Could you elaborate a little bit on what this means? I don't fully understand the downsides of reading from end of array, and why it may be faster. I had only tested the global RNG, where I found timing to be the same, which is the most common case. Good to know that we both have the same results there.

Focussing on the rand(m) case now, it would be good to understand why the inlining is slow and the non-inlining version is faster. @vtjnash can perhaps help us here.
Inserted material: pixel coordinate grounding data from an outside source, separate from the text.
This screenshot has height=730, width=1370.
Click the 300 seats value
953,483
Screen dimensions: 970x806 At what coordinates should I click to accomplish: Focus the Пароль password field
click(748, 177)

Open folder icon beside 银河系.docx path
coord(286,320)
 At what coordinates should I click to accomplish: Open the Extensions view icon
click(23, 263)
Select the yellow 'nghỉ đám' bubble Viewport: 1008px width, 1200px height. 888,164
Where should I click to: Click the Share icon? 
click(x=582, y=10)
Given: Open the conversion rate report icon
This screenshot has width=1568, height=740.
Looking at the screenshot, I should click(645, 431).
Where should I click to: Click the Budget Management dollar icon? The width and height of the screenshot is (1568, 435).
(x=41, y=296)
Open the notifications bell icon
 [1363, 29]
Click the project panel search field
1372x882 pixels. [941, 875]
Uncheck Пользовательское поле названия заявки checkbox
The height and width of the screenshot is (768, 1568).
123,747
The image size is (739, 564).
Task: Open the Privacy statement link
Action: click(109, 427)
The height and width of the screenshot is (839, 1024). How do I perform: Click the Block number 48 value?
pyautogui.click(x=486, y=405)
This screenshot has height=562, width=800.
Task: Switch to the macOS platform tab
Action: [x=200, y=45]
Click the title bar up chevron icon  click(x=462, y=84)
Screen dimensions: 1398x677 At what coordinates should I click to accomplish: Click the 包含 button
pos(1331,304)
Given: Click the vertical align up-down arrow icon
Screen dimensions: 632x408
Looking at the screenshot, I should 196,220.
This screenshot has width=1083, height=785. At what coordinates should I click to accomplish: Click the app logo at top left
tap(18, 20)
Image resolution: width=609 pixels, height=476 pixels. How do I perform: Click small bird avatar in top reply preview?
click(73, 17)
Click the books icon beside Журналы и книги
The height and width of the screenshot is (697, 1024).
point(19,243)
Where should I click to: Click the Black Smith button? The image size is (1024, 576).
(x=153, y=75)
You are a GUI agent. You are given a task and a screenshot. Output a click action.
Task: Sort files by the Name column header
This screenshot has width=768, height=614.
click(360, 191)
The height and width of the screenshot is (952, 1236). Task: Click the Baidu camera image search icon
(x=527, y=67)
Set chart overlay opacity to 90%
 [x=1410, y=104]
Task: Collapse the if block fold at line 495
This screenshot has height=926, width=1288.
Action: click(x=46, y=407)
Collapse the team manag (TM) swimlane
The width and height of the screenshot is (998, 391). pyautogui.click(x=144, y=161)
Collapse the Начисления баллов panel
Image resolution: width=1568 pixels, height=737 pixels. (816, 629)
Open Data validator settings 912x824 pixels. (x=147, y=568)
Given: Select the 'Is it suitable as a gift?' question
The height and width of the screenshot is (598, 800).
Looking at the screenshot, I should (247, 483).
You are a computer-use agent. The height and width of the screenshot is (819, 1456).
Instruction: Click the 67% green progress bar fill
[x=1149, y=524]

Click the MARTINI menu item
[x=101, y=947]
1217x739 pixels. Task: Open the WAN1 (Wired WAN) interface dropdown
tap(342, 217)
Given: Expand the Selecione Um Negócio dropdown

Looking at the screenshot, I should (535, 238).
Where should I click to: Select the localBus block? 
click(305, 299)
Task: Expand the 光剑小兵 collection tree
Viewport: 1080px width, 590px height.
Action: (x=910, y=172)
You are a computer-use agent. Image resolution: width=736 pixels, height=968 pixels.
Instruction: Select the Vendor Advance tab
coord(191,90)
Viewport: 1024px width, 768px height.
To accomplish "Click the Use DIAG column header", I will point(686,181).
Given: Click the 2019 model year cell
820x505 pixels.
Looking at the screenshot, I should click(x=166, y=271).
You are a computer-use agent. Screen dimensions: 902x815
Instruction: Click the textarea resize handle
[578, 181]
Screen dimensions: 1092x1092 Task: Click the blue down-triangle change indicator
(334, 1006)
Also, let's remove as many of the @inbounds and @inlines as we can to get it to the minimal, before we make more changes.

Modifying hardcoded values in test/random.jl is perfectly ok.

rfourquet · 2014-11-10T08:43:28Z

Oh sorry I was unclear: the timings using the following functions are almost the same than with those I posted above using explicitly an RNG, which means that even with the global RNG there is a slowdown of about 30% and 50% (array/scalar versions) fixed by this PR.

function scalNG(n)
    tic()
    for i in 1:n
        randn()
    end
    toc()
end

function arrNG(n, r=1)
    a = Array(Float64, n)
    tic()
    for i in 1:r
        randn!(a)
    end
    toc()
end

WRT the other fix I mentioned, I really don't understand what happens, and it is a very fragile solution too. Also, I found that this fix could decrease slightly performances of other functions. I'will post later a small patch which can be discussed.

rfourquet · 2014-11-10T11:28:51Z

The sus-mentioned patch is against https://github.com/JuliaLang/julia/blob/rf/rand-fast-array/base/random.jl#L29, by changing all mt_* functions:

@inline mt_avail(r::MersenneTwister) = r.idx
@inline mt_empty(r::MersenneTwister) = r.idx == 0
@inline mt_setfull!(r::MersenneTwister) = r.idx = length(r.vals)
@inline mt_setempty!(r::MersenneTwister) = r.idx = 0
@inline mt_pop!(r::MersenneTwister) = (@inbounds f = r.vals[r.idx]; r.idx -= 1; f)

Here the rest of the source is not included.